Introduction
With this article I would like to look a bit behind the scenes of the Visual C/C++ compiler. It for sure is interesting how the individual compiler switches influence the generated code.
Background
I assume the reader to be familiar with the basics of the Visual C/C++ compiler. Also the reader should not be affraid of using the compiler from the command line.
Enable Read-Only String Pooling
The command line help denotes the /GF compiler switch by "enable read-only string pooling". What exactly does this mean?
In a nutshell it means that identical string literals occuring in several places in your source code will be translated to a single data item in the binary image. Thus the /GF option will help you optimize your code as it will produce smaller binaries. Let us look at the following code snippet:
char* str1 = "Bart Simpson";
char* str2 = "Milhouse van Houten";
void foo() {
static char* s1 = "Bart Simpson";
static char* s2 = "Milhouse van Houten";
}
int main() {
}
Without specifying the /GF option the Visual C/C++ compiler will generate code like this:
_DATA SEGMENT
$SG855 DB 'Bart Simpson', 00H
ORG $+3
str1 DQ FLAT:$SG855
$SG857 DB 'Milhouse van Houten', 00H
ORG $+4
str2 DQ FLAT:$SG857
$SG862 DB 'Bart Simpson', 00H
ORG $+3
?s1@?1??foo@@9@9 DQ FLAT:$SG862
$SG865 DB 'Milhouse van Houten', 00H
ORG $+4
?s2@?1??foo@@9@9 DQ FLAT:$SG865
_DATA ENDS
As you can see each string literal in the C++ will be placed into the binary image. Even if some string literals are identical.
SECTION HEADER #3
.data name
21A0 virtual size
9000 virtual address (0000000140009000 to 000000014000B19F)
1000 size of raw data
7800 file pointer to raw data (00007800 to 000087FF)
0 file pointer to relocation table
0 file pointer to line numbers
0 number of relocations
0 number of line numbers
C0000040 flags
Initialized Data
Read Write
RAW DATA #3
0000000140009000: 42 61 72 74 20 53 69 6D 70 73 6F 6E 00 00 00 00 Bart Simpson....

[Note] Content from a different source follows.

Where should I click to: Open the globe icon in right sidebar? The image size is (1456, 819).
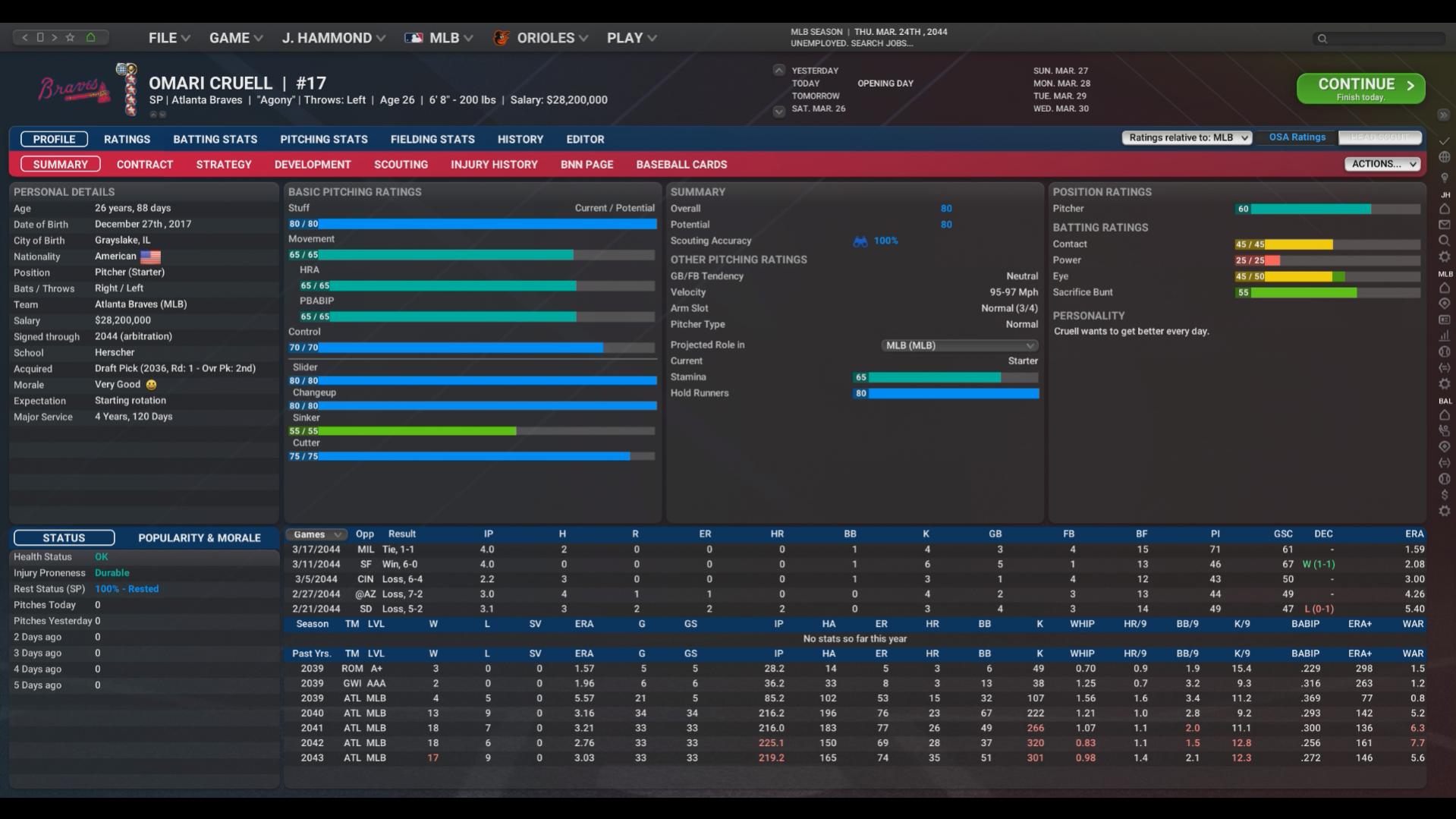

0000000140009010: 00 90 00 40 01 00 00 00 4D 69 6C 68 6F 75 73 65 [email protected]
0000000140009020: 20 76 61 6E 20 48 6F 75 74 65 6E 00 00 00 00 00 van Houten.....

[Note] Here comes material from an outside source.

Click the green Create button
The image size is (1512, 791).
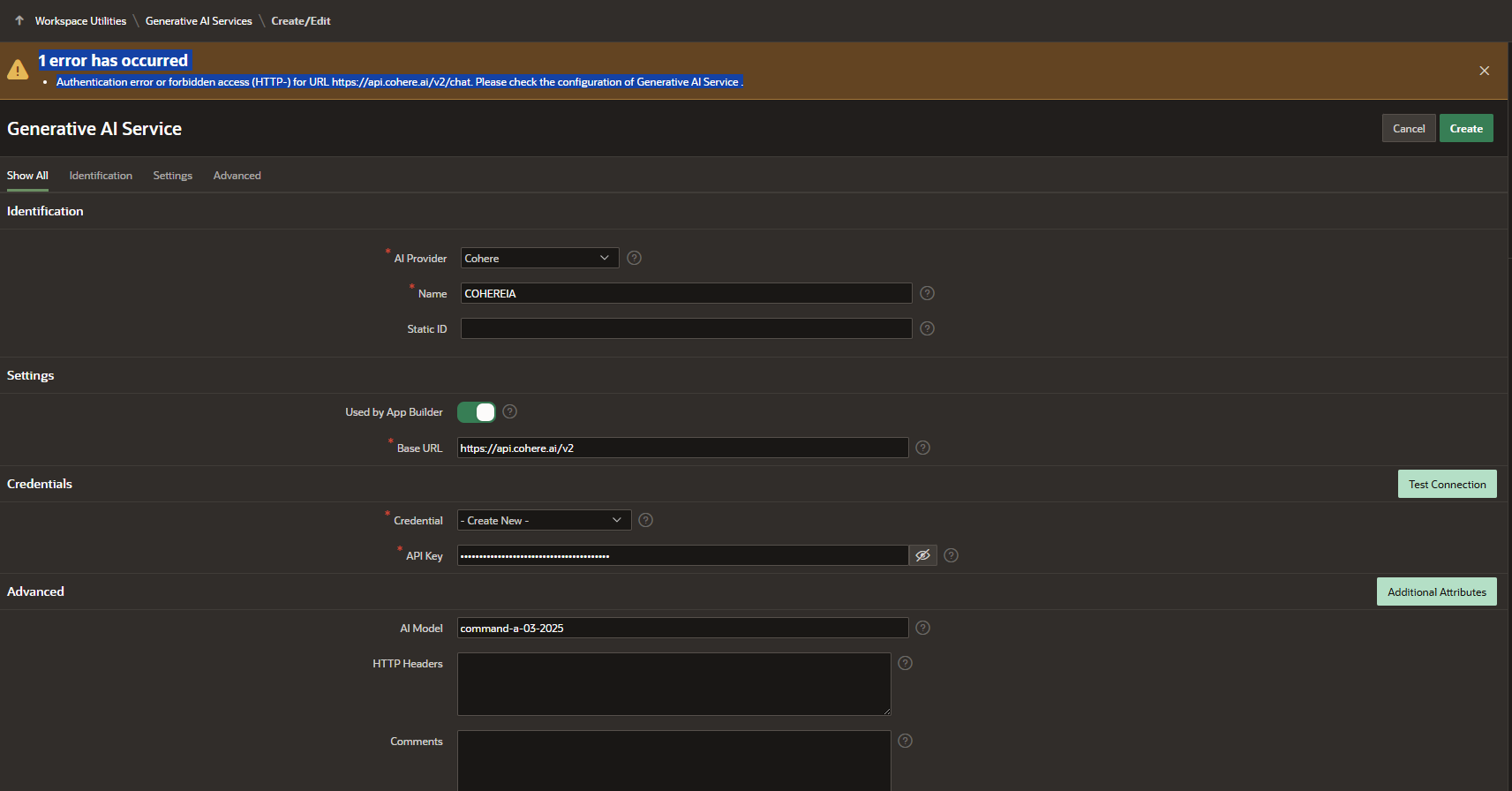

0000000140009030: 18 90 00 40 01 00 00 00 42 61 72 74 20 53 69 6D [email protected] Sim
0000000140009040: 70 73 6F 6E 00 00 00 00 38 90 00 40 01 00 00 00 pson....8..@....

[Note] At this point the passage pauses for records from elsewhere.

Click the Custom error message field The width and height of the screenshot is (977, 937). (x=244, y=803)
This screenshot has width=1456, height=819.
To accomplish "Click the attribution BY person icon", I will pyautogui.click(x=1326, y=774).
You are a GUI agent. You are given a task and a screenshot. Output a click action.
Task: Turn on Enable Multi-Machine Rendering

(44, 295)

0000000140009050: 4D 69 6C 68 6F 75 73 65 20 76 61 6E 20 48 6F 75 Milhouse van Hou
0000000140009060: 74 65 6E 00
Now let us rebuild the code with the /GF compiler switch. As we can see from the assembly listing the compiler will generate completely different code:
CONST SEGMENT
??_C@_0BE@BMDGJIMK@Milhouse?5van?5Houten?$AA@ DB 'Milhouse van Houten', 00H
CONST ENDS
CONST SEGMENT
??_C@_0N@MPADFJH@Bart?5Simpson?$AA@ DB 'Bart Simpson', 00H
CONST ENDS
_DATA SEGMENT
str1 DQ FLAT:??_C@_0N@MPADFJH@Bart?5Simpson?$AA@
str2 DQ FLAT:??_C@_0BE@BMDGJIMK@Milhouse?5van?5Houten?$AA@
?s1@?1??foo@@9@9 DQ FLAT:??_C@_0N@MPADFJH@Bart?5Simpson?$AA@
?s2@?1??foo@@9@9 DQ FLAT:??_C@_0BE@BMDGJIMK@Milhouse?5van?5Houten?$AA@
_DATA ENDS
We can make two observations:
- several identical string literals will be translated into a single data item
- the string data will be placed in a read-only data segment
SECTION HEADER #2
.rdata name
2560 virtual size
6000 virtual address (0000000140006000 to 000000014000855F)
2600 size of raw data
5200 file pointer to raw data (00005200 to 000077FF)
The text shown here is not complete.